> _Task directions_:
Continue the passage on primary drive mechanisms in oil reservoirs, not the material after it, starting right after its last sentence.

Wednesday 20 January 2016

Primary drive mechanisms


Muskat defines primary recovery as the production period "beginning with the initial field discovery and continuing until the original energy sources for oil expulsion are no longer alone able to sustain profitable producing rates." [1] Primary recovery is also sometimes referred to as pressure depletion because it necessarily involves the decline of the reservoir pressure. This article provides an overview of types of reservoir energy and producing mechanisms (drive mechanisms).

Defining primary recovery

Primary recovery should be distinguished clearly from secondary recovery. Muskat defines secondary recovery as "the injection of (fluids) after the reservoir has reached a state of substantially complete depletion of its initial content of energy available for (fluid) expulsion or where the production rates have approached the limits of profitable operation." [1] One of the most popular secondary-recovery methods is waterflooding. Because primary recovery invariably results in pressure depletion, secondary recovery requires "repressuring" or increasing the reservoir pressure.

> _Data block_:
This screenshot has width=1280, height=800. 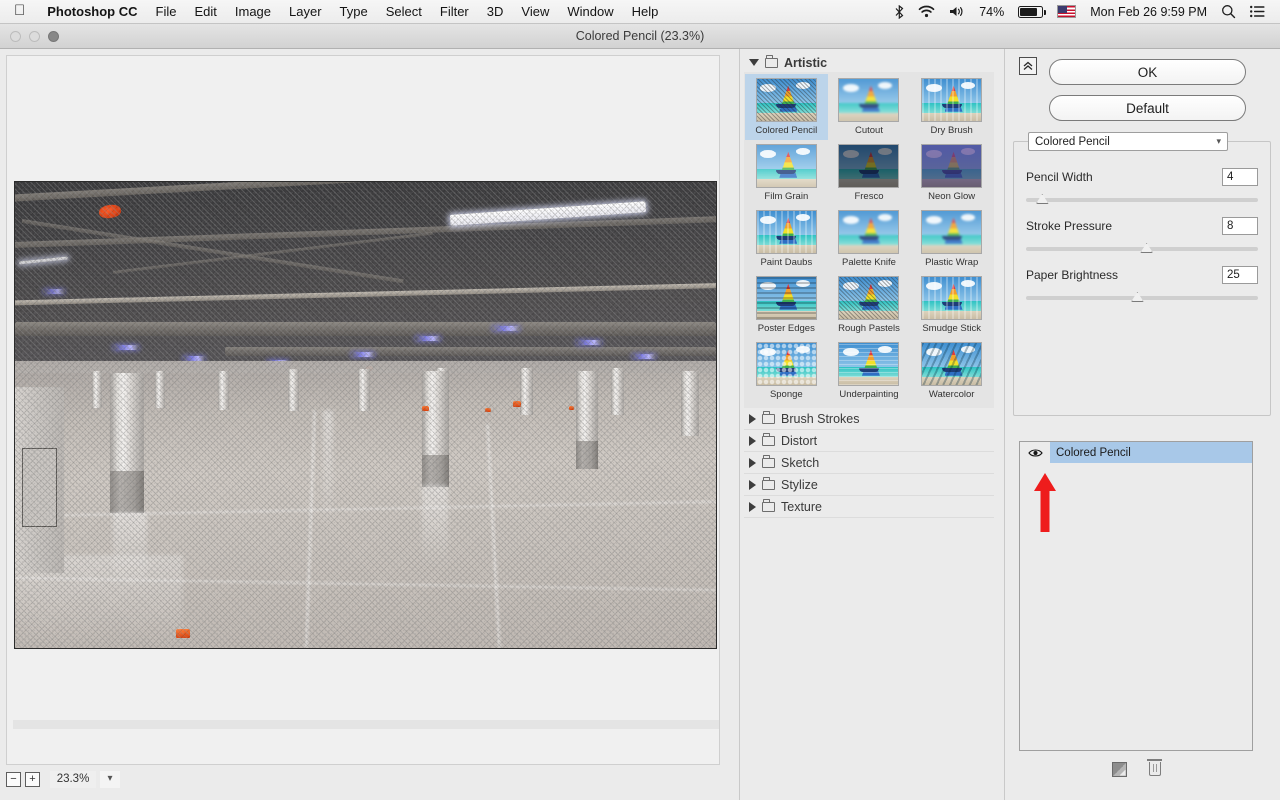 What do you see at coordinates (786, 173) in the screenshot?
I see `filter-thumbnail: Film Grain` at bounding box center [786, 173].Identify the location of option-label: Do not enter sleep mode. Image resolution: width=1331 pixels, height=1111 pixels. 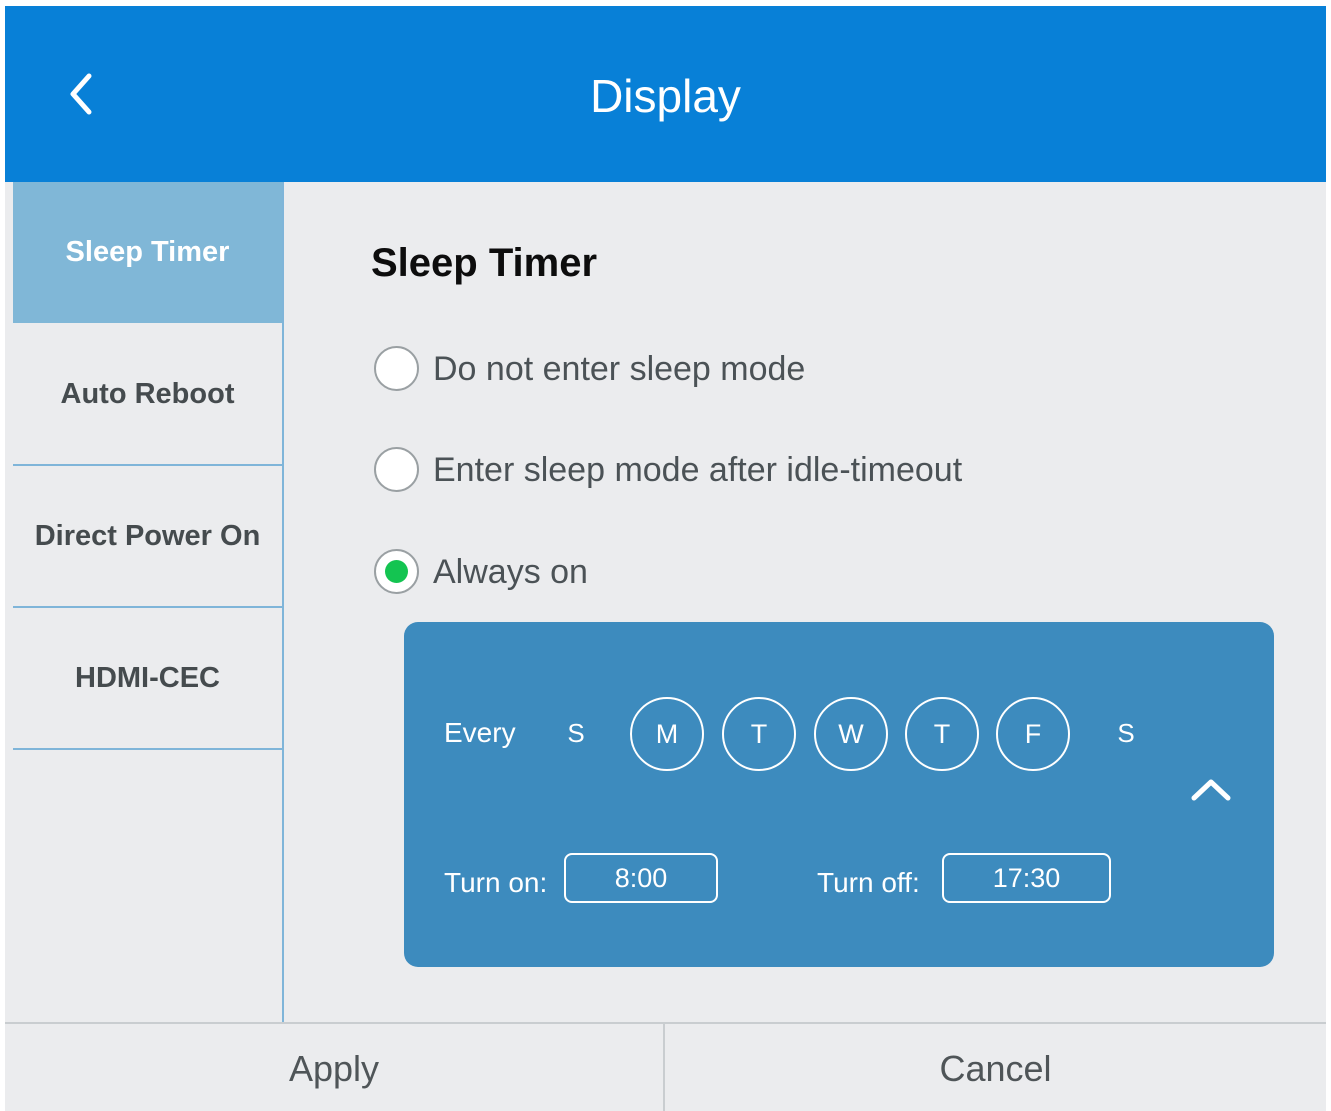
(620, 368).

> _Answer for this exercise_:
Primary recovery includes pressure-maintenance methods. Muskat defines pressure maintenance as "the operation of (fluid) injection into a reservoir during the course of its primary-production history." [1] The main effect of pressure maintenance is to mitigate the reservoir’s pressure decline and conserve its energy. The purpose of pressure maintenance is ultimately to improve oil recovery. The most common injected fluids for pressure maintenance are water and separator or residue gas. "Partial" and "complete" pressure maintenance describe the general effectiveness of a given pressure-maintenance operation to retard the rate of pressure decline. Partial pressure maintenance refers to fluid injection while a general state of pressure decline still exists. Full or complete pressure maintenance refers to fluid injection while the reservoir pressure remains essentially constant.
According to Muskat’s definition of pressure maintenance, secondary-recovery methods such as waterflooding are not strictly pressure-maintenance operations because they begin after pressure depletion. However, if water injection takes place before the end of pressure depletion, which is not uncommon, it is considered a pressure-maintenance method. If water is injected before the end of primary recovery, the reservoir is classified as an artificial waterdrive. Since Muskat first proposed his definition, others have loosely applied the term pressure maintenance to include any fluid-injection strategy at any stage in the reservoir’s production.

Types of reservoir energy

The following list outlines the major types of energy available for petroleum production.
  • Expansion of the reservoir fluids (oi, water and gas)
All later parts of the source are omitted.